* _GIVEN PASSAGE_
Very early in life, neurons in the brain begin forming connections with one another. But it turns out that during normal development, a startling number can link up to the wrong cells and must be pushed back in the right direction, according to a new study on baby mice.
The finding, detailed Feb. 8 in the journal PLoS ONE, could shed light on brain disorders such as autism, according to one researcher. Mice are often used as a model for human biology, and the researchers think a similar phenomenon occurs in humans.
An international research team made their discovery by observing the development of the cerebellum – a region of the brain responsible for motor control and also linked with attention, language and emotion in humans. During the first three weeks after a mouse is born, the neurons of the cerebellum connect to one another by forming synapses.
The team focused on the connections between three types of cells: granule and Purkinje cells of the cerebellum and the long stems — or axons — of neurons in the brain stem. These axons carry information to the cerebellum. Together the cells are part of a system that allows the brain to receive information and convert it to a response.

* _RECORDS SUPPLIED_
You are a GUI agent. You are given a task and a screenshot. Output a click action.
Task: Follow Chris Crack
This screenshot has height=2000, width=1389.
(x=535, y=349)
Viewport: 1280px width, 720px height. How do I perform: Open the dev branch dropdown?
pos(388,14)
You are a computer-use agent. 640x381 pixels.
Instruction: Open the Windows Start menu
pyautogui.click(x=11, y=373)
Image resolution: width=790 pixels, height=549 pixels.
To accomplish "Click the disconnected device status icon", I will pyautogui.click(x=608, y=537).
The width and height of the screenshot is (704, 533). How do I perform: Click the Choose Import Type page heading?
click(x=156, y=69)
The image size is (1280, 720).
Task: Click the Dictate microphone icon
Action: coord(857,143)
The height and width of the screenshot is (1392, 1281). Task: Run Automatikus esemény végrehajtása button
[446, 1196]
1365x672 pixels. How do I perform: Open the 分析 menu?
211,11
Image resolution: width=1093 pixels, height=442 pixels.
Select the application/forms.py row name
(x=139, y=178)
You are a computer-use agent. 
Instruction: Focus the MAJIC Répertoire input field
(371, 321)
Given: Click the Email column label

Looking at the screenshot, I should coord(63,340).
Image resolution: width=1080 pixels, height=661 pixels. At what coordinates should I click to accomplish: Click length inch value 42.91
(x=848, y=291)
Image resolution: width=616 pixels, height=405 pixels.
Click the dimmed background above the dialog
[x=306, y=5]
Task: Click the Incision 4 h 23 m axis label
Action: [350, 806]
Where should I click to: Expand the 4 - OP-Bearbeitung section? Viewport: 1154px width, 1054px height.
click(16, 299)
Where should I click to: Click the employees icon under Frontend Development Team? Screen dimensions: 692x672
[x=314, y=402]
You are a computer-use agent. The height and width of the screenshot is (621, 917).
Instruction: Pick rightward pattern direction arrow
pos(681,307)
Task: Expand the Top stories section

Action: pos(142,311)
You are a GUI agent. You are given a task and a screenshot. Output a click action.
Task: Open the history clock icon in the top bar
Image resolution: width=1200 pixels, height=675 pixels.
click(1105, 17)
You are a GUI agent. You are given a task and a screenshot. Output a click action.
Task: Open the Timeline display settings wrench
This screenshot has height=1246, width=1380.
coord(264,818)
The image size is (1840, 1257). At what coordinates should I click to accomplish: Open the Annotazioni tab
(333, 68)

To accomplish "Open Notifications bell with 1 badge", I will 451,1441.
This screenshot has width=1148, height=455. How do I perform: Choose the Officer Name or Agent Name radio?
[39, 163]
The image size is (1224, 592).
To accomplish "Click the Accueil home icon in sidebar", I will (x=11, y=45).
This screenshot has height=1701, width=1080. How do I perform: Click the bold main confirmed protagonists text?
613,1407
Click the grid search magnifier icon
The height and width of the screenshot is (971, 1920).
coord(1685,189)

* _APPLY WHAT YOU READ_
1. Reproduce word for word the part of the mouse brain development article from "An international research" to "by forming synapses.".
2. Write the next part of the mouse brain development article, picking up after its final sentence.

* _EXPECTED OUTPUTS_
1.
An international research team made their discovery by observing the development of the cerebellum – a region of the brain responsible for motor control and also linked with attention, language and emotion in humans. During the first three weeks after a mouse is born, the neurons of the cerebellum connect to one another by forming synapses.

2.
The axons, also called mossy fibers, normally connect to the granule cells. The granule cells, in turn, connect to the Purkinje cells. However, when the researchers looked at the developing mouse brains using sophisticated microscopy techniques, they found that in 30 percent of cases, the mossy fibers were forming bad connections by heading directly to the Purkinje cells, according to study researcher Peter Schieffele of Biozentrum at the University of Basel in Switzerland. (The work was done in collaboration with a group at Columbia University in New York led by Carol Mason.)
The researchers also determined that a substance known as bone morphogenetic protein 4, which plays a role in bone development, helped correct these errors.
"What we demonstrate here is that you have a negative system that repels axons from an inappropriate target, thereby steering them to the right target," Schieffele told LiveScience.
This line of inquiry could have implications for the study of certain neurological disorders. For instance, there is a hypothesis that autism arises from a failure to eliminate inappropriate connections, resulting in a "miswired" nervous system that cannot function properly, he said.